Saturday, December 25, 2010

Senator to push limits on fees for prepaid debit cards (These thieves charge people for use of their OWN MONEY!)

Sen. Richard J. Durbin (D-Ill.), who led the fight to regulate debit-card "swipe" fees, said he will seek similar rules to restrict what he called "abusive fees" associated with prepaid cards.

In a letter to Elizabeth Warren, the Obama administration adviser setting up the Consumer Financial Protection Bureau, Durbin promised "further legislative steps" to cut fees tied to prepaid debit cards, according to a copy of the letter released this week.

Durbin said he would work with Sen. Robert Menendez (D-N.J.), who introduced legislation on Dec. 17 that would place disclosure requirements and fee limits on the cards.
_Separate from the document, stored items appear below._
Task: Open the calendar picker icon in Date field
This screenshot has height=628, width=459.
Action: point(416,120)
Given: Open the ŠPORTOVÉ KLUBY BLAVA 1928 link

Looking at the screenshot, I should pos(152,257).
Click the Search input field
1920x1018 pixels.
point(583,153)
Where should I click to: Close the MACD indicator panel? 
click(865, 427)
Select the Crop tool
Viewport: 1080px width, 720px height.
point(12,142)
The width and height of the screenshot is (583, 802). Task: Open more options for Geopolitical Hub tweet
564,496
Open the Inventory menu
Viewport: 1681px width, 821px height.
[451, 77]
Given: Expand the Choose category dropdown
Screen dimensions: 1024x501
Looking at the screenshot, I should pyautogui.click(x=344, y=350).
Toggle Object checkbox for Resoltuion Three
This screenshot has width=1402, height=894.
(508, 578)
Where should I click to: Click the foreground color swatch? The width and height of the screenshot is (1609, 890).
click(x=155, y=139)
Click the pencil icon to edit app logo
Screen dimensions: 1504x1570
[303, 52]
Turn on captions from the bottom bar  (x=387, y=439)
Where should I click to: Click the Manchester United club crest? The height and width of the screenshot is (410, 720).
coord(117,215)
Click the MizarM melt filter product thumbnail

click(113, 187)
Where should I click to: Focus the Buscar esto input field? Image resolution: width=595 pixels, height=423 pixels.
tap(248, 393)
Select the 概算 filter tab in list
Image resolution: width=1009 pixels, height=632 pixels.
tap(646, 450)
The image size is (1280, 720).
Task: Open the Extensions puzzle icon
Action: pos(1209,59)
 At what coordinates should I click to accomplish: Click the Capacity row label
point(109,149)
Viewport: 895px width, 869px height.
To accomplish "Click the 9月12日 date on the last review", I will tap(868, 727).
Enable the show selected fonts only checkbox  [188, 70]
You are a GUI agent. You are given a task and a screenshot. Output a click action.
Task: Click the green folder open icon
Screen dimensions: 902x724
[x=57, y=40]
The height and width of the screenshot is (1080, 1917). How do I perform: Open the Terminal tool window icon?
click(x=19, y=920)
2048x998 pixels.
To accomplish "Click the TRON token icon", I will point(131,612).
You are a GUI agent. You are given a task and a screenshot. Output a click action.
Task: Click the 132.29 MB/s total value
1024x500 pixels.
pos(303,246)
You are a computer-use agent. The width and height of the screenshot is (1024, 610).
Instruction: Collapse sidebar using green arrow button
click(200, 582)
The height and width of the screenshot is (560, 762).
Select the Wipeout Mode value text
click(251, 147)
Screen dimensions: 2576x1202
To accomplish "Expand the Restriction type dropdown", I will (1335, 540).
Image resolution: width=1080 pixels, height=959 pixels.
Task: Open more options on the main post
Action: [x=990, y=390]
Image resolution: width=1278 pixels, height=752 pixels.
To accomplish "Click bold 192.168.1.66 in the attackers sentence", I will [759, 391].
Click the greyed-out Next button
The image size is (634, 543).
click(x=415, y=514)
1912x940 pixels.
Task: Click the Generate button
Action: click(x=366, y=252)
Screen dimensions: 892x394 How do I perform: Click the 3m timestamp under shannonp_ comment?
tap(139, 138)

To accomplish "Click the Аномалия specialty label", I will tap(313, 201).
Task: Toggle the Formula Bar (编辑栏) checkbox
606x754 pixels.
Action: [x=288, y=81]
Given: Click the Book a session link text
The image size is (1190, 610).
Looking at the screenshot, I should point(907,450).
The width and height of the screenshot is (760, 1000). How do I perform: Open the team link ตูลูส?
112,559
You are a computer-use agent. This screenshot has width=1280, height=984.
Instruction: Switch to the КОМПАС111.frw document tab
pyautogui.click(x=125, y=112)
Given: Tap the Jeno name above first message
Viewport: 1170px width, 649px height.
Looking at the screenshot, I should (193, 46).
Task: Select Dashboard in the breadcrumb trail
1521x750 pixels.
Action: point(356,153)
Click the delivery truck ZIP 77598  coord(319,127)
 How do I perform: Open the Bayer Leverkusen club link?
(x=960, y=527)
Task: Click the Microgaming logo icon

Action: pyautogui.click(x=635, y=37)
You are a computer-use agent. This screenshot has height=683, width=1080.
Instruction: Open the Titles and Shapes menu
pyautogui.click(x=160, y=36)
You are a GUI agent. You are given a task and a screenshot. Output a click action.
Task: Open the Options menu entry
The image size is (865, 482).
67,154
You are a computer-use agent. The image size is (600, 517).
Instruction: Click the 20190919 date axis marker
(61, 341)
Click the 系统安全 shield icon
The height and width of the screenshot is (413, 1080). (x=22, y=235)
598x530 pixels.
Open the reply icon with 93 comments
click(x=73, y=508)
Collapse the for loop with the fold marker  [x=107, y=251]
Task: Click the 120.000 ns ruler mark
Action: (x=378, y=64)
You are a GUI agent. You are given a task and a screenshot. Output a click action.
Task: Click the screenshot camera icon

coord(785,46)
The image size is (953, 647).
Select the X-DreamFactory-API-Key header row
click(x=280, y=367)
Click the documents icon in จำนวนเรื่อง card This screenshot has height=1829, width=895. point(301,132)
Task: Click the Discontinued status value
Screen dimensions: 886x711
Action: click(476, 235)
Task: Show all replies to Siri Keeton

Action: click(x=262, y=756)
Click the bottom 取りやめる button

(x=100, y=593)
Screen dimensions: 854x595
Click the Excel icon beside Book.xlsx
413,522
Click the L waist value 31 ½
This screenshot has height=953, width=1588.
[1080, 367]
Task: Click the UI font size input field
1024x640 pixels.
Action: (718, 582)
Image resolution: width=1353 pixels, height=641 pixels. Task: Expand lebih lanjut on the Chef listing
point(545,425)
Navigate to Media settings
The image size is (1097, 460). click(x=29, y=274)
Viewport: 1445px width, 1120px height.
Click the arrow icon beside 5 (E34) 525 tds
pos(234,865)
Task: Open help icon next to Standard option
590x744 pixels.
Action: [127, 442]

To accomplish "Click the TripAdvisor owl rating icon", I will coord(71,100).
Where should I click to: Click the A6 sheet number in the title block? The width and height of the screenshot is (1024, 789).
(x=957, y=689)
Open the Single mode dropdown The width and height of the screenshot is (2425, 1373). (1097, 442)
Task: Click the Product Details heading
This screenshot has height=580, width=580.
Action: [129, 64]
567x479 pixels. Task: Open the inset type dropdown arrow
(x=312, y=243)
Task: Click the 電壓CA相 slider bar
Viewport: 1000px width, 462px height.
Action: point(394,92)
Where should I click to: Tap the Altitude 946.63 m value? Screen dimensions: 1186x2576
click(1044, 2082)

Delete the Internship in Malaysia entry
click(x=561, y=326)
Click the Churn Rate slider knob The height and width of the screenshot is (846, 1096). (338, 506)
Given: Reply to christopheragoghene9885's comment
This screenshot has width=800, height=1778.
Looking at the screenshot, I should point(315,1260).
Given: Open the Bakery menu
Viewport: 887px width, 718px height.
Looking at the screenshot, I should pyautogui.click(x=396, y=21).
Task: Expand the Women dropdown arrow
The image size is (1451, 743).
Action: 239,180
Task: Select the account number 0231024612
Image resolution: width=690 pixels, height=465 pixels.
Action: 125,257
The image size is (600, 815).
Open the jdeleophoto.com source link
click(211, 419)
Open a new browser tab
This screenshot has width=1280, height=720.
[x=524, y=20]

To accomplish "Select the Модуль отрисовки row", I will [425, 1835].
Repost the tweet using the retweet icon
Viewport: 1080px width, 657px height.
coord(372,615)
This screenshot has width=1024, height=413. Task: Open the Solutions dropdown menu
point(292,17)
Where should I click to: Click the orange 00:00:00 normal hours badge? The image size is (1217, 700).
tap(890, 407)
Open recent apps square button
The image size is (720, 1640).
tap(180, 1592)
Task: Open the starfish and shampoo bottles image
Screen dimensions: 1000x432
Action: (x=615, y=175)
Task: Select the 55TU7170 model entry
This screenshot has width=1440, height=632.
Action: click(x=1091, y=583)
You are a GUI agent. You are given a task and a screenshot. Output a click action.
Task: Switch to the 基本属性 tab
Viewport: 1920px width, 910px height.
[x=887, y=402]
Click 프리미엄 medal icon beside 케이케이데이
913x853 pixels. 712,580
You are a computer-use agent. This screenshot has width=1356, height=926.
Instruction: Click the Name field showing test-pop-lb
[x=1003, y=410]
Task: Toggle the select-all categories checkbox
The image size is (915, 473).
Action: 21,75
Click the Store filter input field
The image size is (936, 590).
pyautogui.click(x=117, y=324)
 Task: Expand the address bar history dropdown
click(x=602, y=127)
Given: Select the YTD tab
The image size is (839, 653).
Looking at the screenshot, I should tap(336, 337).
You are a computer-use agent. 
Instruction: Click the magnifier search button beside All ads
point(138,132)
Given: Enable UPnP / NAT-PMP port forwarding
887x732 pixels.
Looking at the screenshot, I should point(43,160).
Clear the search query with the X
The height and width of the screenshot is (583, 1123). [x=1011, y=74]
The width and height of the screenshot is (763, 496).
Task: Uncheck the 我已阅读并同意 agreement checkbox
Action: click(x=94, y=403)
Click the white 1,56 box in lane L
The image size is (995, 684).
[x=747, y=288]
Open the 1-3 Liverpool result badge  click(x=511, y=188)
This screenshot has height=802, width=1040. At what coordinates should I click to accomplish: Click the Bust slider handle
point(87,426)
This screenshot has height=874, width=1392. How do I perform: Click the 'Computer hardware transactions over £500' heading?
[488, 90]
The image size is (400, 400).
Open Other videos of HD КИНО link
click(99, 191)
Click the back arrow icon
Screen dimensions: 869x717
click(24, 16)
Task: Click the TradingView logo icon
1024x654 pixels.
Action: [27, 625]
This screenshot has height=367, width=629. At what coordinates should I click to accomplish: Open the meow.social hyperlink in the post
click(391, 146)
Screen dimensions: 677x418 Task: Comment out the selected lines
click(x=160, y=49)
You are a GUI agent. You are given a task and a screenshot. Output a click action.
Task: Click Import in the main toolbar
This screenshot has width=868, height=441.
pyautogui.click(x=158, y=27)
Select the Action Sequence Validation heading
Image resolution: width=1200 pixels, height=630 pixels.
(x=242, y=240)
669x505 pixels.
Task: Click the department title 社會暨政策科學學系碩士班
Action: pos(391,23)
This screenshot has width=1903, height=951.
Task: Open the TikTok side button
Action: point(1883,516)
"In the meantime, I urge the Bureau to closely monitor the market, fees and terms of these products, and to alert businesses and consumers about deceptive and abusive products," Durbin wrote in the letter. Peter Jackson, a spokesman for Warren, declined to comment on the letter.

Prepaid debit cards, designed to function like checking accounts, have been faulted for charging consumers fees for activation, checking balances and other functions.

Durbin successfully pushed for an amendment to the Dodd-Frank Wall Street Reform and Consumer Protection Act that requires regulators to ensure that debit-card swipe fees paid by retailers to card issuers are "reasonable and proportional to the cost incurred by the issuer." The senator's new effort aims to address the law's exemption for most prepaid debit cards.

Trish Wexler, a spokeswoman for the Electronic Payments Coalition, said fees for the prepaid cards are important to the products' viability. "You can't expect to force a business to offer a product at a loss, period," Wexler wrote in an e-mail on behalf of the coalition, which represents card issuers including Bank of America and J.P. Morgan Chase as well as payment network operators such as Visa and MasterCard.

Warren, an assistant to President Obama and special adviser to Treasury Secretary Timothy F. Geithner, is charged with setting up the new bureau created by the Dodd-Frank Act. The bureau will have no formal authority until July 21.

Hip-hop impresario Russell Simmons, who markets a prepaid debit card called the RushCard, successfully lobbied Congress to exempt the cards from the swipe-fee regulation.